Stated problem
Copy all of the items below, changing every "Instruction" to "Goal" and keeping everything else the same.

Records for this exercise
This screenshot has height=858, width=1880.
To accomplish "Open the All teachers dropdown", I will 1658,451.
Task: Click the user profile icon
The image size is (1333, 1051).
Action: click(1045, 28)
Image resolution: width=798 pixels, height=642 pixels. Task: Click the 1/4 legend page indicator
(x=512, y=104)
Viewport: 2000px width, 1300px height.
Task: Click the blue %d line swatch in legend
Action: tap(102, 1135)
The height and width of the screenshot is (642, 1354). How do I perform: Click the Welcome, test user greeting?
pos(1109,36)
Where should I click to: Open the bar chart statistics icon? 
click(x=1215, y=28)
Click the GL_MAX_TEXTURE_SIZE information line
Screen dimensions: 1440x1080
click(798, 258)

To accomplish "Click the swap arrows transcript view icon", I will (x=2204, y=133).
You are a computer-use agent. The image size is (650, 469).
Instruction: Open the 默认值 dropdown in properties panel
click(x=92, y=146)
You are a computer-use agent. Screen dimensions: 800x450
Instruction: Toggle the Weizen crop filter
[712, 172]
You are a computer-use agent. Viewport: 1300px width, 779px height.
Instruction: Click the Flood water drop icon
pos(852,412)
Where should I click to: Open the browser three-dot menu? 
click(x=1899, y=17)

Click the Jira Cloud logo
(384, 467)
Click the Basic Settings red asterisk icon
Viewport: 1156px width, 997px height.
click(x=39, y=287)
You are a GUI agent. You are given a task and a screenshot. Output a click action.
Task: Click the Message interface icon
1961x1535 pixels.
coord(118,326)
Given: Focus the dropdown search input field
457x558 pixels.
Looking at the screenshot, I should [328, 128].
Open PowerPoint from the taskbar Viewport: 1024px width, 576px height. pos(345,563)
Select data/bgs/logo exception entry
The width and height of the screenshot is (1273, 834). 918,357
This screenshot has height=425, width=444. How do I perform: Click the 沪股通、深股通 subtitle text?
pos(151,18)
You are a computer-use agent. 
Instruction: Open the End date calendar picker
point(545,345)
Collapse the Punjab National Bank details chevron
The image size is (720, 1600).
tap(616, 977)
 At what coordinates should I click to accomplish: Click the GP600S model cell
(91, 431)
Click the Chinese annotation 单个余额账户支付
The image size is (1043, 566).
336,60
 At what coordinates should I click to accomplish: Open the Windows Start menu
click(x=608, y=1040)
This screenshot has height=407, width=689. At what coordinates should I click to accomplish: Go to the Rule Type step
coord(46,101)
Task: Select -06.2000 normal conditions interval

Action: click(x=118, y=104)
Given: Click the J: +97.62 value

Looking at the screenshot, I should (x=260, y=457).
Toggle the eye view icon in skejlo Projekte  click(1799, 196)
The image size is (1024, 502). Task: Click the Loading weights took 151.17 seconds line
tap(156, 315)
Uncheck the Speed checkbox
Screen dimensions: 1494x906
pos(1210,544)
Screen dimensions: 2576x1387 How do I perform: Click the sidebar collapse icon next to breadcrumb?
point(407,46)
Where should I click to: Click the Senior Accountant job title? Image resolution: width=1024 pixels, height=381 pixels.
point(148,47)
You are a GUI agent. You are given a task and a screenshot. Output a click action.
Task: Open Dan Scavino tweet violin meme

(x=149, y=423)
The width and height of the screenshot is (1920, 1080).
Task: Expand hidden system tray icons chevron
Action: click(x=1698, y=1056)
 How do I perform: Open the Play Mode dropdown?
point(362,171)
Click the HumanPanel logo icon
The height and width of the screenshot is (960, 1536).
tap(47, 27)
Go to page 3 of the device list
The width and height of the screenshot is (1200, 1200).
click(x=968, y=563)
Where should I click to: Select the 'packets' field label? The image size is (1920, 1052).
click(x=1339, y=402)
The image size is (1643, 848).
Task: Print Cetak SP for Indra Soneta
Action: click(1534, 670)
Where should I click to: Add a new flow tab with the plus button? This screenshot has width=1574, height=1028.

Response to the task
This screenshot has height=858, width=1880.
To accomplish "Open the All teachers dropdown", I will 1658,451.
Task: Click the user profile icon
The image size is (1333, 1051).
Action: click(1045, 28)
Image resolution: width=798 pixels, height=642 pixels. Task: Click the 1/4 legend page indicator
(x=512, y=104)
Viewport: 2000px width, 1300px height.
Task: Click the blue %d line swatch in legend
Action: tap(102, 1135)
The height and width of the screenshot is (642, 1354). How do I perform: Click the Welcome, test user greeting?
pos(1109,36)
Where should I click to: Open the bar chart statistics icon? 
click(x=1215, y=28)
Click the GL_MAX_TEXTURE_SIZE information line
Screen dimensions: 1440x1080
click(798, 258)

To accomplish "Click the swap arrows transcript view icon", I will (x=2204, y=133).
You are a computer-use agent. The image size is (650, 469).
Goal: Open the 默认值 dropdown in properties panel
click(x=92, y=146)
You are a computer-use agent. Screen dimensions: 800x450
Goal: Toggle the Weizen crop filter
[712, 172]
You are a computer-use agent. Viewport: 1300px width, 779px height.
Goal: Click the Flood water drop icon
pos(852,412)
Where should I click to: Open the browser three-dot menu? 
click(x=1899, y=17)

Click the Jira Cloud logo
(384, 467)
Click the Basic Settings red asterisk icon
Viewport: 1156px width, 997px height.
click(x=39, y=287)
You are a GUI agent. You are given a task and a screenshot. Output a click action.
Task: Click the Message interface icon
1961x1535 pixels.
coord(118,326)
Given: Focus the dropdown search input field
457x558 pixels.
Looking at the screenshot, I should [328, 128].
Open PowerPoint from the taskbar Viewport: 1024px width, 576px height. pos(345,563)
Select data/bgs/logo exception entry
The width and height of the screenshot is (1273, 834). 918,357
This screenshot has height=425, width=444. How do I perform: Click the 沪股通、深股通 subtitle text?
pos(151,18)
You are a computer-use agent. 
Goal: Open the End date calendar picker
point(545,345)
Collapse the Punjab National Bank details chevron
The image size is (720, 1600).
tap(616, 977)
 At what coordinates should I click to accomplish: Click the GP600S model cell
(91, 431)
Click the Chinese annotation 单个余额账户支付
The image size is (1043, 566).
336,60
 At what coordinates should I click to accomplish: Open the Windows Start menu
click(x=608, y=1040)
This screenshot has height=407, width=689. At what coordinates should I click to accomplish: Go to the Rule Type step
coord(46,101)
Task: Select -06.2000 normal conditions interval

Action: click(x=118, y=104)
Given: Click the J: +97.62 value

Looking at the screenshot, I should (x=260, y=457).
Toggle the eye view icon in skejlo Projekte  click(1799, 196)
The image size is (1024, 502). Task: Click the Loading weights took 151.17 seconds line
tap(156, 315)
Uncheck the Speed checkbox
Screen dimensions: 1494x906
pos(1210,544)
Screen dimensions: 2576x1387 How do I perform: Click the sidebar collapse icon next to breadcrumb?
point(407,46)
Where should I click to: Click the Senior Accountant job title? Image resolution: width=1024 pixels, height=381 pixels.
point(148,47)
You are a GUI agent. You are given a task and a screenshot. Output a click action.
Task: Open Dan Scavino tweet violin meme

(x=149, y=423)
The width and height of the screenshot is (1920, 1080).
Task: Expand hidden system tray icons chevron
Action: click(x=1698, y=1056)
 How do I perform: Open the Play Mode dropdown?
point(362,171)
Click the HumanPanel logo icon
The height and width of the screenshot is (960, 1536).
tap(47, 27)
Go to page 3 of the device list
The width and height of the screenshot is (1200, 1200).
click(x=968, y=563)
Where should I click to: Select the 'packets' field label? The image size is (1920, 1052).
click(x=1339, y=402)
The image size is (1643, 848).
Task: Print Cetak SP for Indra Soneta
Action: click(1534, 670)
Where should I click to: Add a new flow tab with the plus button? This screenshot has width=1574, height=1028.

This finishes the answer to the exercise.